The request: Copy the lines word for word, starting with the line that contains "You are a GUI" and running through the end of the items.

Data to use:

◇ ◇ ◇

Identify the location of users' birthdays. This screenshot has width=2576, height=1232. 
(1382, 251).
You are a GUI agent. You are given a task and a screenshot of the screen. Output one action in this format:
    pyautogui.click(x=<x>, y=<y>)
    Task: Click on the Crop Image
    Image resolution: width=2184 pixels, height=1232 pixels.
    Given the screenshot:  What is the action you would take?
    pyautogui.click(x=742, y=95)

◇ ◇ ◇

Exercise solution:
You are a GUI agent. You are given a task and a screenshot of the screen. Output one action in this format:
    pyautogui.click(x=<x>, y=<y>)
    Task: Click on the Crop Image
    Image resolution: width=2184 pixels, height=1232 pixels.
    Given the screenshot:  What is the action you would take?
    pyautogui.click(x=742, y=95)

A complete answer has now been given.